The plans to officially mark Mahatma Gandhi’s 150th birth anniversary are on course. At the ground level, however, the ugly face of communalism continues to rear its head in one virulent incident after another. It was an issue which agitated Gandhi until his dying breath and, in fact, was uppermost in his mind during his prayer discourse on October 2, 1947, in Delhi, on the day of his 79th birthday, just one-and-a-half months after independence and Partition.
The Wire brings you a short excerpt from Gandhi’s prayer discourse of October 2, 1947, from The Collected Works of Mahatma Gandhi, Volume 89, as published online by the Gandhi Heritage Portal.
Today is my birthday…For me today is [a] day of mourning. I am surprised and also ashamed that I am still alive. I am the same person whose word was honoured by… millions [in] the country. But today nobody listens to me. You want only the Hindus to remain in India and say that none else should be left behind. You may kill the Muslims today; but what will you do tomorrow?

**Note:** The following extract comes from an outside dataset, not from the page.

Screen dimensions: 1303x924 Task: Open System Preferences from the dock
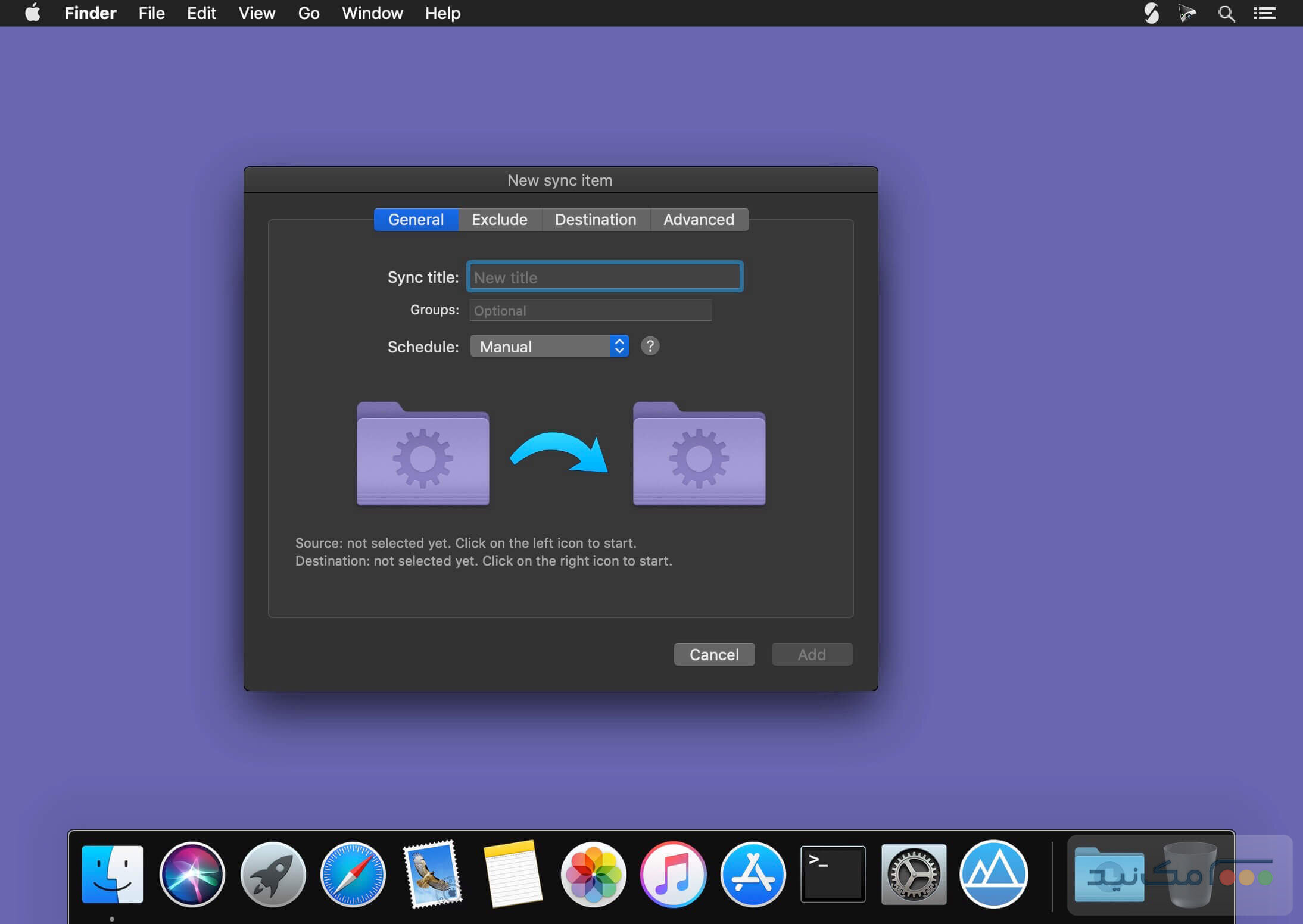(x=913, y=874)
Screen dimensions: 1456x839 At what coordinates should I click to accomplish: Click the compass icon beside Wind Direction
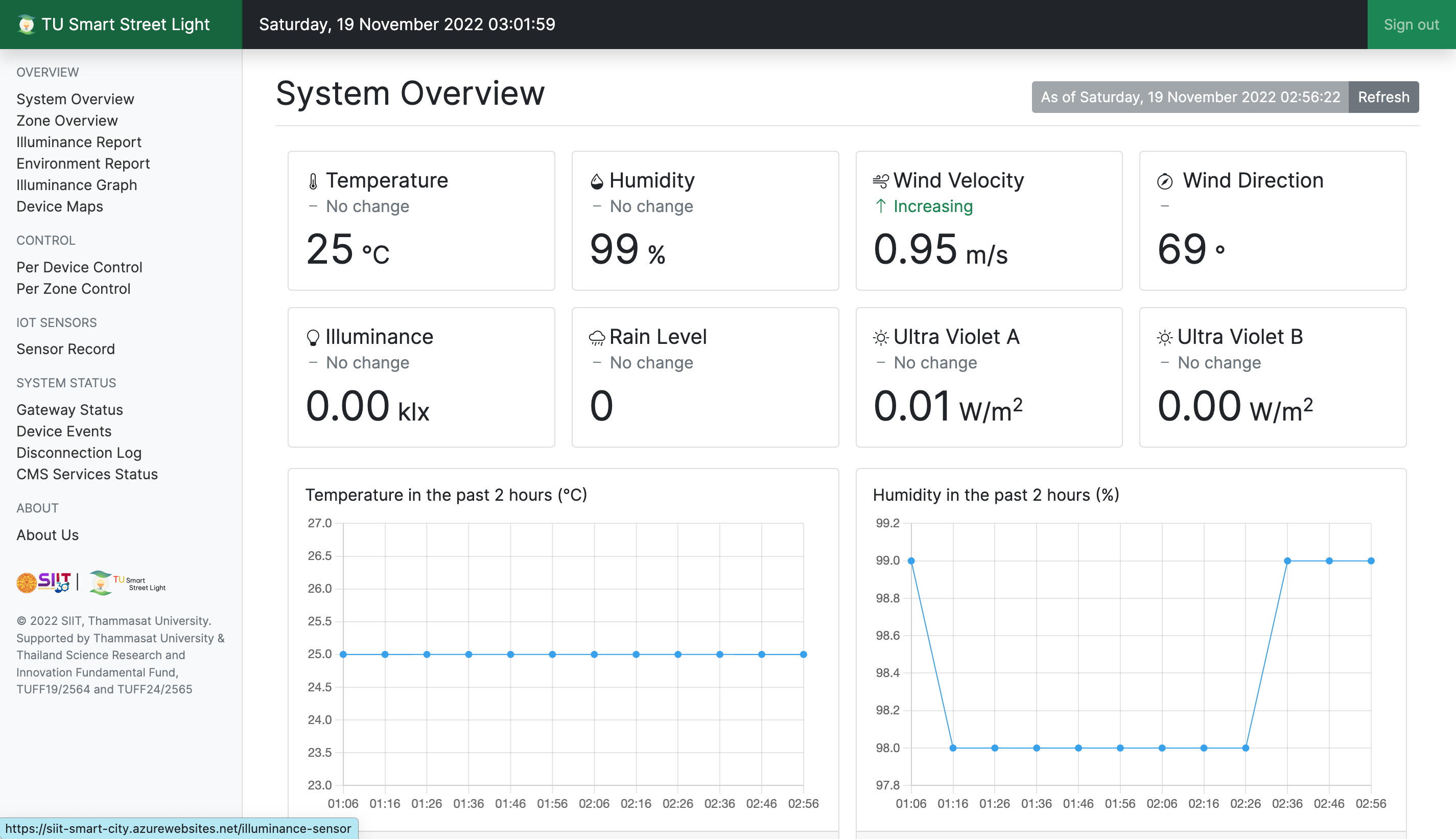pos(1165,181)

At present we have some Muslims in our midst who belong to us. If we are ready to kill them, let me tell you that I am not for it. Ever since I came to India, I have made it my profession to work for communal harmony, and I wish that though our religions are different we may live in amity[,] like brothers. But today we seem to have become enemies. We assert that there can never be an honest Muslim. A Muslim always remains a worthless fellow.
In such a situation, what place do I have in India and what is the point of my being alive? I have now stopped thinking about living for 125 years. I have stopped thinking in terms of 100 or even 90 years. I am entering my 79th year today; but even that pains me. I would tell those who understand me – and there are quite a few who do understand – that we should give up such bestiality.
I am not worried about what the Muslims do in Pakistan. It is not that the Muslims become great by killing the Hindus[;] they only become brutes. But does it mean that I should also become a beast, a barbarian, insensitive? I would stoutly refuse to do any such thing and I must ask you too not to do so.
If you really want to celebrate my birthday, it is your duty not to let anyone be possessed by madness and if there is any anger in your hearts you must remove it….If you remember this much, I would consider it a good act on your part. This is all I wish to tell you.